Given records Start Marker

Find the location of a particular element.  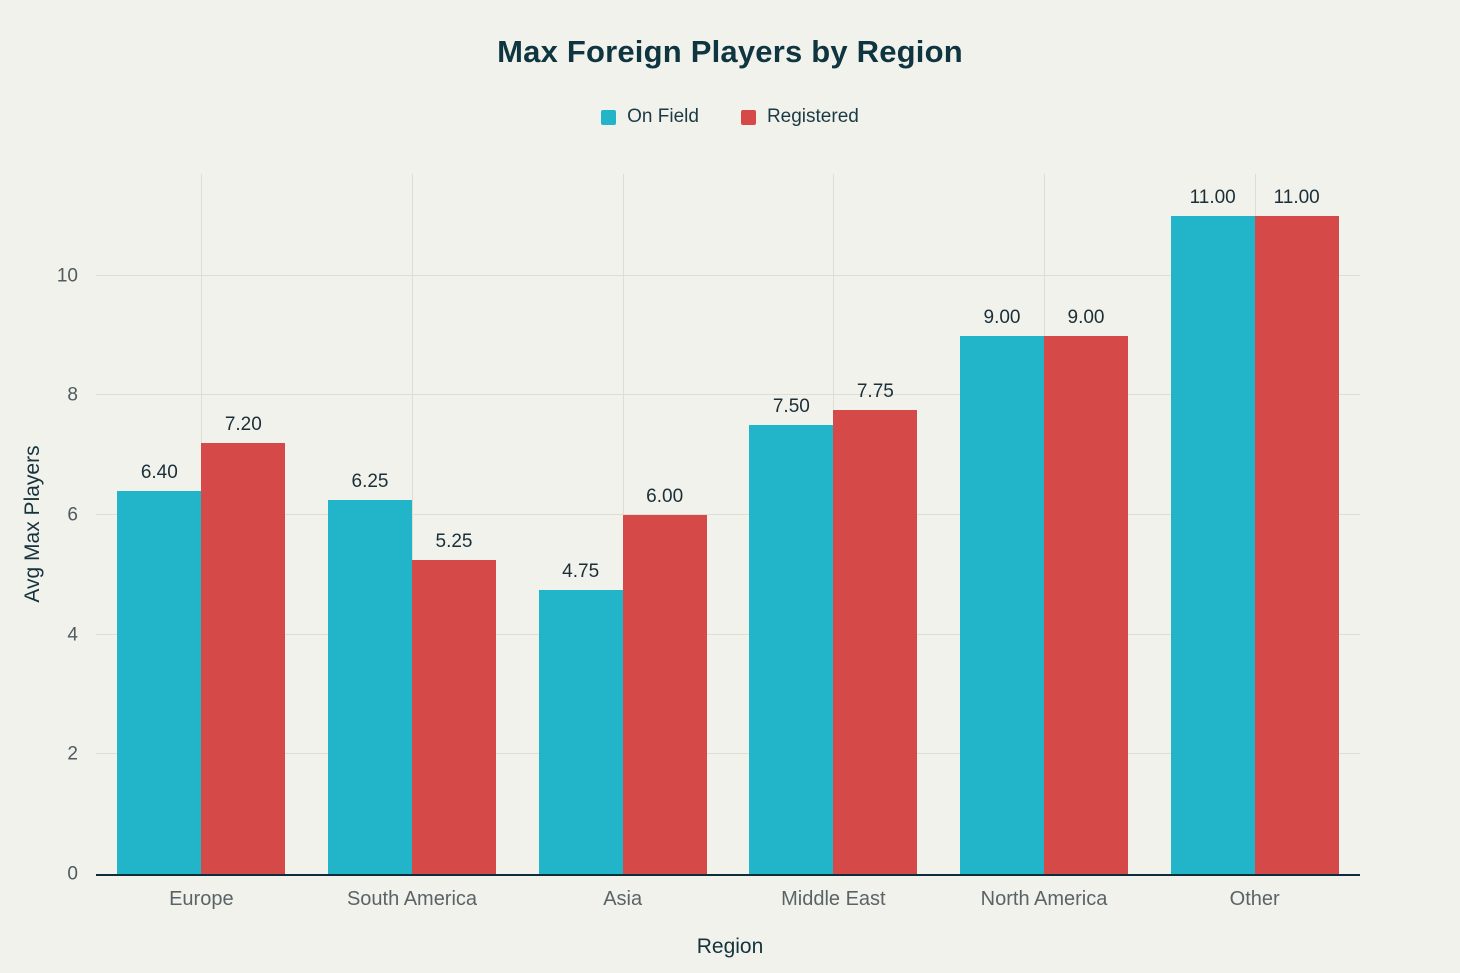

bar-registered-middle-east: 7.75 is located at coordinates (876, 628).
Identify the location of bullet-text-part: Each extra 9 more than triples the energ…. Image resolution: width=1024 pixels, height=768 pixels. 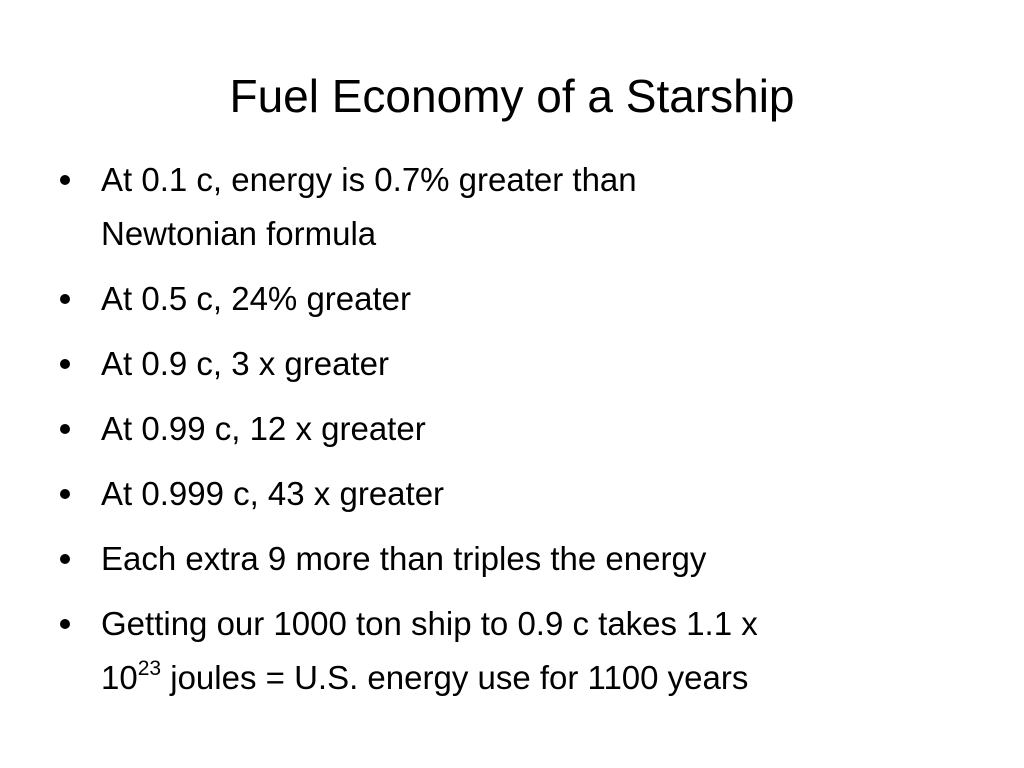
(404, 558).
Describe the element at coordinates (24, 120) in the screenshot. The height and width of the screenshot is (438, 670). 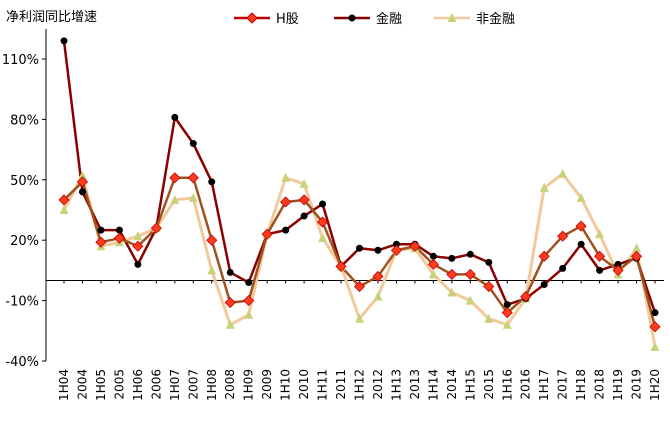
I see `y-tick-label: 80%` at that location.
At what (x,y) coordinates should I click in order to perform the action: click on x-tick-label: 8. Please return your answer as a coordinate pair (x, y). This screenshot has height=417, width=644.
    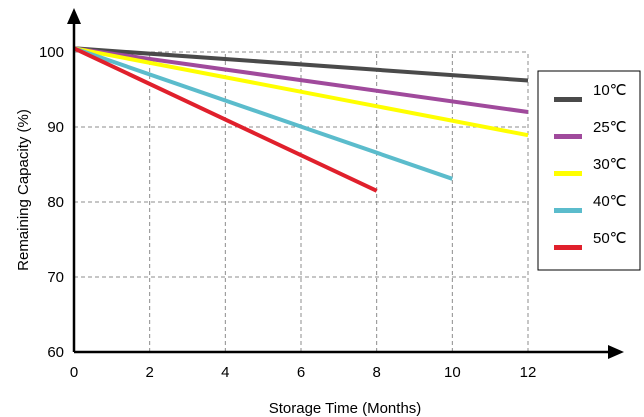
    Looking at the image, I should click on (376, 372).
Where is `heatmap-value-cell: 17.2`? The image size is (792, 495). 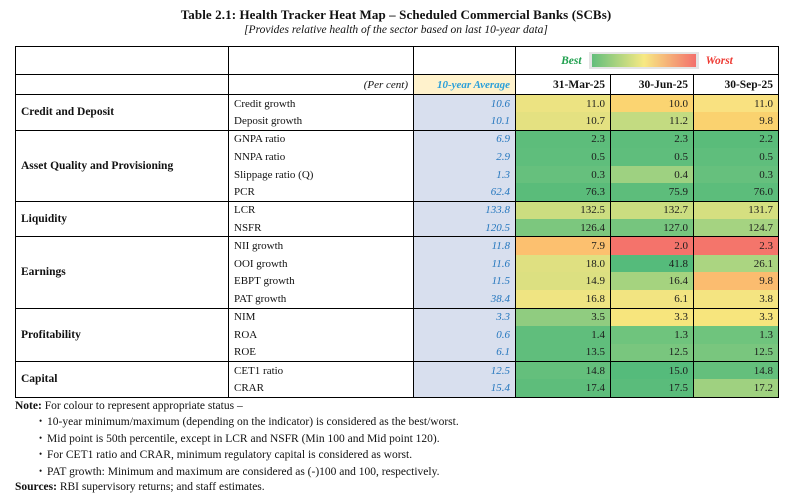 heatmap-value-cell: 17.2 is located at coordinates (736, 388).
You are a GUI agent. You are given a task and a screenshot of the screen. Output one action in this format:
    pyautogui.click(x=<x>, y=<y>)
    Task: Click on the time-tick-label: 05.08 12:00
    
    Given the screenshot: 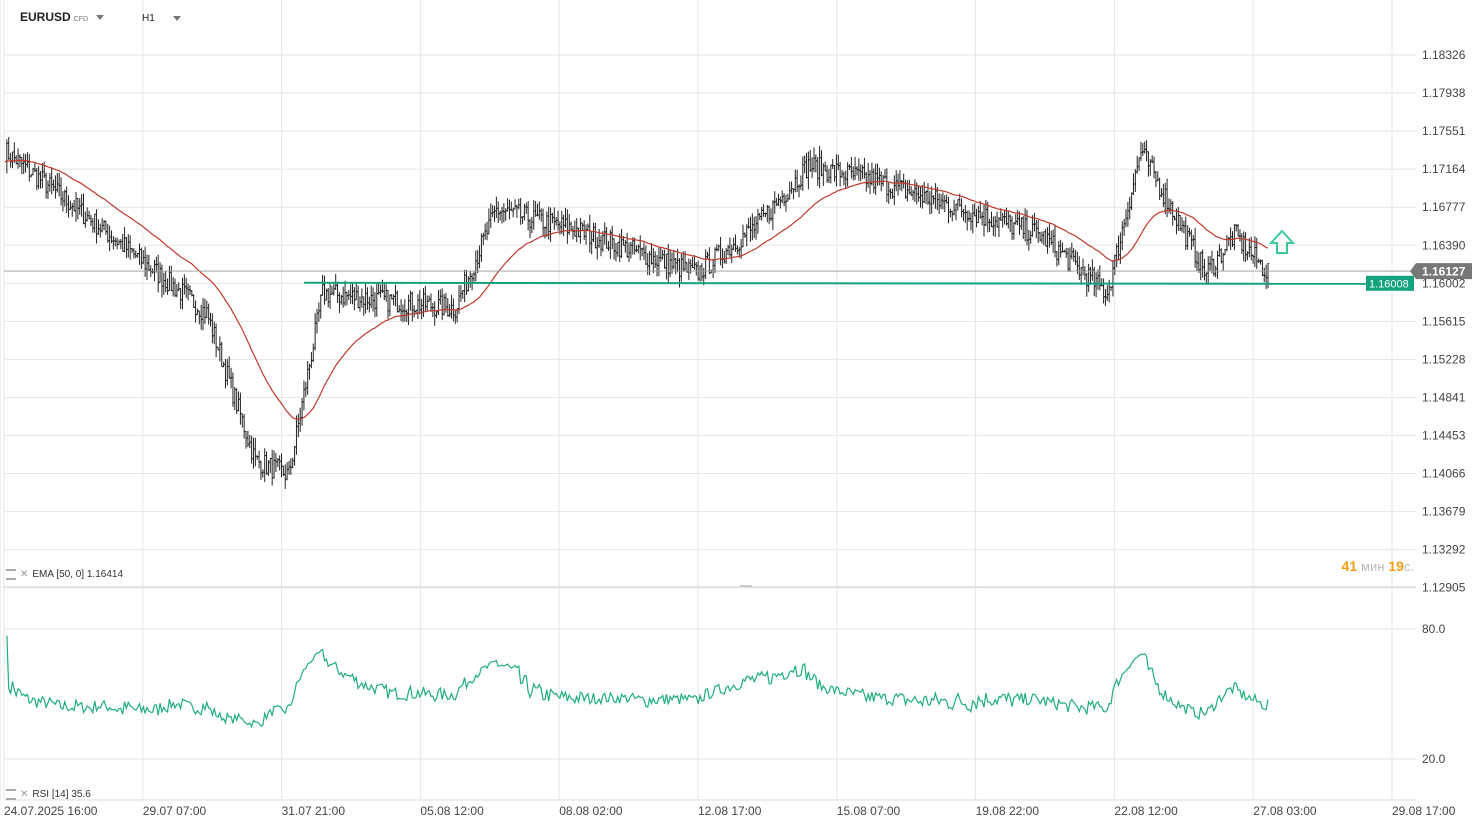 What is the action you would take?
    pyautogui.click(x=452, y=811)
    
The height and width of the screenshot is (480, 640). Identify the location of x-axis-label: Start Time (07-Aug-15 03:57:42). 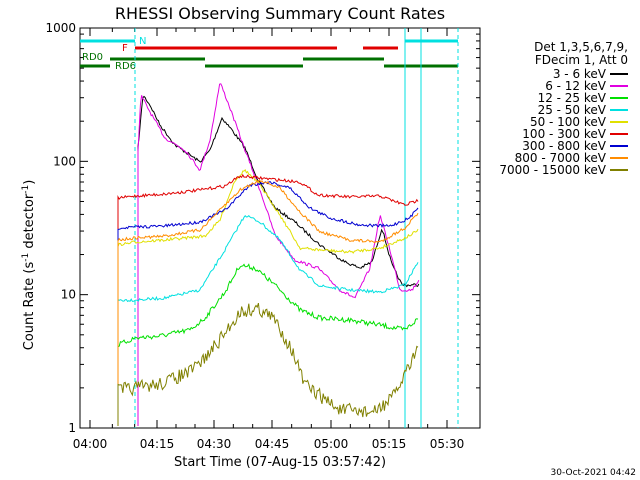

Given records End Marker

Try it: Copy the data word for word, starting at the very beginning and ending with the line that contains "(404, 558).". Leave out the pictures.

Final answer:
Find the location of a particular element.  

bar-registered-middle-east: 7.75 is located at coordinates (876, 628).
Identify the location of bullet-text-part: Each extra 9 more than triples the energ…. Image resolution: width=1024 pixels, height=768 pixels. 
(404, 558).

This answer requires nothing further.